14 February 2016

Talk and Draw at the National Gallery

This week the subject was "An Allegory of Love" by Garofalo, painted about 1527-39. 
The artist' real name was Benvenuto Tisi; he was born about 1481 and worked in Ferrara (where in 1529 the Duke created the Camerini d'albastro private art gallery, with paintings by the most famous painters of the time, including Bellini and the young Titian - whose "Bacchus and Ariadne" is also in the National Gallery). The National Gallery has quite a few paintings by Garofalo; see them here.

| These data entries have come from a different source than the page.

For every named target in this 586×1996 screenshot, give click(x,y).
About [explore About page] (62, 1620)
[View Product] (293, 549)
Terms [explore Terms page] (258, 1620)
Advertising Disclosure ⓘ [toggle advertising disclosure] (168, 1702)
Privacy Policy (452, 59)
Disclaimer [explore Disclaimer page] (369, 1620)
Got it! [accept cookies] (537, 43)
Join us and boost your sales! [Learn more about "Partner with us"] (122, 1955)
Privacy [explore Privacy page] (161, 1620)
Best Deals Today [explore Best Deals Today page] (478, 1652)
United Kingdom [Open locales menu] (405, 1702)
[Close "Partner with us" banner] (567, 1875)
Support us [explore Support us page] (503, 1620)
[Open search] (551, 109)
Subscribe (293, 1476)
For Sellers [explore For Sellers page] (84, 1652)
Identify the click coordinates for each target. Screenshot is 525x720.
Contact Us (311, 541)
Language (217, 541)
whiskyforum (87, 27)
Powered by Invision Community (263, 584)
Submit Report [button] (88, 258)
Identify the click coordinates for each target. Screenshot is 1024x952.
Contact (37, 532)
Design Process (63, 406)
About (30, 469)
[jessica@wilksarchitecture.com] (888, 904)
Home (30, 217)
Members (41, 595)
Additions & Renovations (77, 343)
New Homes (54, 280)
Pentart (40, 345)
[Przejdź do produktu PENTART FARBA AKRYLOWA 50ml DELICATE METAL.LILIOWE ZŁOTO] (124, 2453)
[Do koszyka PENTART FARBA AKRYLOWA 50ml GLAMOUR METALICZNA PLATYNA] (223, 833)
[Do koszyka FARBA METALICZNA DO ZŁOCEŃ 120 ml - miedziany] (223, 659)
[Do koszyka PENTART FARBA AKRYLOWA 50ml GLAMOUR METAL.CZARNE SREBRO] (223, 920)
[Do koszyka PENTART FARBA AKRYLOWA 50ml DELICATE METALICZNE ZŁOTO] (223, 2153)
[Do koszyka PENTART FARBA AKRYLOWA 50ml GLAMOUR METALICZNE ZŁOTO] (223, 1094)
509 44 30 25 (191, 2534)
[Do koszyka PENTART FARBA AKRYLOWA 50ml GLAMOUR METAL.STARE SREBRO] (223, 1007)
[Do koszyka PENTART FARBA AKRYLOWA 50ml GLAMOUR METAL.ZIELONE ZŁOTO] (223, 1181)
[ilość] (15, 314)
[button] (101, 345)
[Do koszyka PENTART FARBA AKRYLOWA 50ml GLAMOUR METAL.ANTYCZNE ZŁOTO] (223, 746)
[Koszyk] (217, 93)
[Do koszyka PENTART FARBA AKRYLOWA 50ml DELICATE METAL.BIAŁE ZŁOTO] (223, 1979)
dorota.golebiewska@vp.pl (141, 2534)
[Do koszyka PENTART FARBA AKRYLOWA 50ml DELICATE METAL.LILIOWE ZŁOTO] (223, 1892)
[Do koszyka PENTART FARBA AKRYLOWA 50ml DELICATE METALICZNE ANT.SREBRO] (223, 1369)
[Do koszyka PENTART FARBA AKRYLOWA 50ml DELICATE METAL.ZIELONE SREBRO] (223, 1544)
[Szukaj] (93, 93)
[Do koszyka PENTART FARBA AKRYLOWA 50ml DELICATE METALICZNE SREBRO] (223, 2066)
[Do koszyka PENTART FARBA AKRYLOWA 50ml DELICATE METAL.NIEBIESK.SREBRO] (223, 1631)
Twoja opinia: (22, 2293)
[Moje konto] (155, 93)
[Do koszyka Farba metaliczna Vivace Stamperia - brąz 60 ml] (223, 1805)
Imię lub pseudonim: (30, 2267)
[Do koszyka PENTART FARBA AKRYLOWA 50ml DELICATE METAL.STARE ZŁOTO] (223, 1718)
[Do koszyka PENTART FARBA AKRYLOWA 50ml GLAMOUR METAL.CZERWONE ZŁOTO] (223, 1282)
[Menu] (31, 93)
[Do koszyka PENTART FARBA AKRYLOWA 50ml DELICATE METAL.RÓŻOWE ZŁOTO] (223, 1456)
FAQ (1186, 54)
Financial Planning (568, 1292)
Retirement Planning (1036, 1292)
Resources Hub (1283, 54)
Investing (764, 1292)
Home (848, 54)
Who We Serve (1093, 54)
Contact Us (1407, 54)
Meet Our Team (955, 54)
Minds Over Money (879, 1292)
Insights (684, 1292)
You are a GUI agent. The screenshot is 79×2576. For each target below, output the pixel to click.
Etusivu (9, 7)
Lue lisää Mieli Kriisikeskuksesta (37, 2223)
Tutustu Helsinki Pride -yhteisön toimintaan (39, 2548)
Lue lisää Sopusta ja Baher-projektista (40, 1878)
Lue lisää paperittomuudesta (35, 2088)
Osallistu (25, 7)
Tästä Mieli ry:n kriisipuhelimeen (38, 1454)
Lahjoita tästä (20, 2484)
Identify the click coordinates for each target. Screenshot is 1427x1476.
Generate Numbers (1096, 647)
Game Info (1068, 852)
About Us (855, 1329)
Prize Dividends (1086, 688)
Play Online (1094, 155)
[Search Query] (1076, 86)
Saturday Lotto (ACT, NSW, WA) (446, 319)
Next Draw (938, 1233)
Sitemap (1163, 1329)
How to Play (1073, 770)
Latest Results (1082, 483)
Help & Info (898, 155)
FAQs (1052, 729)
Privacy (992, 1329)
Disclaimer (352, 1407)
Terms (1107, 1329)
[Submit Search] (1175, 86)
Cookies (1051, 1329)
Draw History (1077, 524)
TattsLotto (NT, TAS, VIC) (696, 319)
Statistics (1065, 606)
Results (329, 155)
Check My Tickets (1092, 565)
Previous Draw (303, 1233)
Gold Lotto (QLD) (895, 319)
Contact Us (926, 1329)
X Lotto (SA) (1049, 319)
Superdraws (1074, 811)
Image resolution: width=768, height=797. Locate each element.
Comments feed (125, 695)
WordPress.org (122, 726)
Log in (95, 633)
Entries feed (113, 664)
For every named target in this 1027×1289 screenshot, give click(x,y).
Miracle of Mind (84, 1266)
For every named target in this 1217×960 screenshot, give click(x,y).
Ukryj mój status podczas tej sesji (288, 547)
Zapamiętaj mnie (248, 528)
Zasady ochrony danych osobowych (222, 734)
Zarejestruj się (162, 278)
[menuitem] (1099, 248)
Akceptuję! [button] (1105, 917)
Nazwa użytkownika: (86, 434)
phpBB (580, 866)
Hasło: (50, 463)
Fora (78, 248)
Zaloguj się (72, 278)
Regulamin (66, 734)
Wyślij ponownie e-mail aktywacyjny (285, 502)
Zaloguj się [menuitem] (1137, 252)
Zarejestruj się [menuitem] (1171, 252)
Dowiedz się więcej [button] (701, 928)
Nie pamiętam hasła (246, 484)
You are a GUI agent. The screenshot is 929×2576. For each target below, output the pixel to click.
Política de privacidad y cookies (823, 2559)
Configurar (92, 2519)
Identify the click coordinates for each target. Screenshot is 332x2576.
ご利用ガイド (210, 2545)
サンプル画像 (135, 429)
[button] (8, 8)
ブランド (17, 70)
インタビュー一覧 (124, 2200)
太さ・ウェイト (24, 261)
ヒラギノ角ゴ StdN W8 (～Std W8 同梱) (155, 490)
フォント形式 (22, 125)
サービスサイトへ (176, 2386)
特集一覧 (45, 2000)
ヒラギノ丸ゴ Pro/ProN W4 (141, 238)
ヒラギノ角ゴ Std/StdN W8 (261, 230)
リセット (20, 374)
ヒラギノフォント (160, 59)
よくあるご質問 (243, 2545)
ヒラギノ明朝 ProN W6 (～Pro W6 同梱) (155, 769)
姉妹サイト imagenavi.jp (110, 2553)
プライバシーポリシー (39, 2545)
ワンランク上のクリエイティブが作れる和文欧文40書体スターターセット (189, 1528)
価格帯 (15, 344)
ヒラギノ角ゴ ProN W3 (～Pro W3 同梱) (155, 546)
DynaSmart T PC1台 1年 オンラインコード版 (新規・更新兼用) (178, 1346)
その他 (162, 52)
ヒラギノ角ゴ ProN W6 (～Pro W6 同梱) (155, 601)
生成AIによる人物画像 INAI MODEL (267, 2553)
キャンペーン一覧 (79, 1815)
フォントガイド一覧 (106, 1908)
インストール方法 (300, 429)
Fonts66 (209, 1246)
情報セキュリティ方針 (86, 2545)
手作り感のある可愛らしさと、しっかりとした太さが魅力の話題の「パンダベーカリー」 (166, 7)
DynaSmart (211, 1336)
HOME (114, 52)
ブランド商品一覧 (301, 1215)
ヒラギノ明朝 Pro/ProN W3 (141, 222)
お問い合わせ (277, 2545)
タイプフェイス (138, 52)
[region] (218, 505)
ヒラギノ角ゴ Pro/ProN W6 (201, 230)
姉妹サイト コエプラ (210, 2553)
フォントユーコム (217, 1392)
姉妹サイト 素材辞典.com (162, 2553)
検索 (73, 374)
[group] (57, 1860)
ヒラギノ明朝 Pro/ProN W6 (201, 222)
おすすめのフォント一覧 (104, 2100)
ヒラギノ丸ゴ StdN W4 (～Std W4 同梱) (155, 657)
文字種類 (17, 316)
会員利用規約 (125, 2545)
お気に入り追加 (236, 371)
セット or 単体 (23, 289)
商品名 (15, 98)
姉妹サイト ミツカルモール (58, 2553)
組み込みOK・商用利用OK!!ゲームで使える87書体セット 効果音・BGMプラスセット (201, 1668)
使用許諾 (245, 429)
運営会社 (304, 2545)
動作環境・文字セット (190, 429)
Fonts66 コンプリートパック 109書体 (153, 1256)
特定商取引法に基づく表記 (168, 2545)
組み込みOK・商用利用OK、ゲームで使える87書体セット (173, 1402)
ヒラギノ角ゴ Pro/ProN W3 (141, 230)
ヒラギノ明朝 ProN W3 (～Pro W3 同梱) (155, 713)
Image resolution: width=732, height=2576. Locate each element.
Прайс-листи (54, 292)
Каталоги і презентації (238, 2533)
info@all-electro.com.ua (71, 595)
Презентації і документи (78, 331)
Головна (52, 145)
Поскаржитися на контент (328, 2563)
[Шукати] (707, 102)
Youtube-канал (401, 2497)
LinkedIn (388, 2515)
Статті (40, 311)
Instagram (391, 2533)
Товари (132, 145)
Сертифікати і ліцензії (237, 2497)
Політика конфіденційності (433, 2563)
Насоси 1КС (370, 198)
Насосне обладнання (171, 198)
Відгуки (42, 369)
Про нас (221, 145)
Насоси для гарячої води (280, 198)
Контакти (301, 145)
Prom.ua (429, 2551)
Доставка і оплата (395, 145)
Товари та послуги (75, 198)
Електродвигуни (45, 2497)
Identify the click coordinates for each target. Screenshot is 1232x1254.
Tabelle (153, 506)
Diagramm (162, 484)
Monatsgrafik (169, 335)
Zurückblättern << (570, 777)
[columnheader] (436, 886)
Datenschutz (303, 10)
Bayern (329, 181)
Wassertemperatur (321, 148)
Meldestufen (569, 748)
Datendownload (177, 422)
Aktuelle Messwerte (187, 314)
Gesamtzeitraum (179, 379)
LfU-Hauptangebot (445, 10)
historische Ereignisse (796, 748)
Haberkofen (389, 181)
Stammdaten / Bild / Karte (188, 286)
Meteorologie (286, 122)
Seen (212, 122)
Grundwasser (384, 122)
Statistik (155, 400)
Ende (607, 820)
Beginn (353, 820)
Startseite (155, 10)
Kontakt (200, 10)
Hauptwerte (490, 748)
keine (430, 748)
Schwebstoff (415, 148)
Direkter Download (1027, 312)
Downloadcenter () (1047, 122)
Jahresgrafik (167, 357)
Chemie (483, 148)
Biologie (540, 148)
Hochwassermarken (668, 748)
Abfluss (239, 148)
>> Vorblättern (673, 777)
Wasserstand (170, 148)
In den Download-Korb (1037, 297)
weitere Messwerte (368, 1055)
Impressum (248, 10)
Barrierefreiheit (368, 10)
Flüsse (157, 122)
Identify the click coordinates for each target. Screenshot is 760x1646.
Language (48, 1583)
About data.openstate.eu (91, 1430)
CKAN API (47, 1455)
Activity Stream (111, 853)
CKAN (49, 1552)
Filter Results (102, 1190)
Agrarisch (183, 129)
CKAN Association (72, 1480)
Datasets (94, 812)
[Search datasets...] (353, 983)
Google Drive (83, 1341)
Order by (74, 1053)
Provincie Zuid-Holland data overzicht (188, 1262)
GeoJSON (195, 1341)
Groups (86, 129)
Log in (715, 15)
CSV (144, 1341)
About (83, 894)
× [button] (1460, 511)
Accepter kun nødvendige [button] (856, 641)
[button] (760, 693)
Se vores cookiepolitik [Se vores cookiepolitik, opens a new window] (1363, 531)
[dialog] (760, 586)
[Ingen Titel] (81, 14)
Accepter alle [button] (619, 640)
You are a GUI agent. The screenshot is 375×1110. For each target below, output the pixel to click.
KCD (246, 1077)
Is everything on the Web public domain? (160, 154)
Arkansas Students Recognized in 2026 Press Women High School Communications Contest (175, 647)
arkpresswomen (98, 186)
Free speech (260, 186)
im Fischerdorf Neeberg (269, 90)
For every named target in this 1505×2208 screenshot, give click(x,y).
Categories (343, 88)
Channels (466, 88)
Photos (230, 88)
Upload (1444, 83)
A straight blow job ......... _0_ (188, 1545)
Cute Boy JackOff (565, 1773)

Garofalo knew about the gods and goddesses of classical art, but doesn't identify the pairs of lovers with anything so apparent as their attributes. The "child" is obviously Cupid, though - he both welcomes us into the picture and seems to give a comment upon it. Perhaps the two pairs represent love vs lust, or sacred vs profane love

At the time it was not uncommon for artists to forgo female models and base the women in their paintings on men, often their apprentices - so our drawing task was to re-imagine the reclining woman as a young man. And then, to turn the back of the man into a woman's back. Interesting, and challenging. It helped to be told that the classical proportion was 7 heads to the height of the figure, and 2 heads giving the width of the shoulders. And that (even now!) women are hourglass shaped (narrow waist) and men shaped more like a triangle (waist as wide as hips).
Though the lower legs rather defeated me, I soldiered bravely on with my bete noir, figures (adding a faint Cupid for good measure), and was amused to overhear: "I didn't bother with changing her into a man, that would have meant too many adjustments" - er, wasn't that the point of the exercise? Never mind, it's all to the good to be sat in front of something painted nearly 500 years ago, absorbing it with eyes and imagination - ars longa vita brevis, wot? ... and also - some things never change ... happy valentines day to all lovers.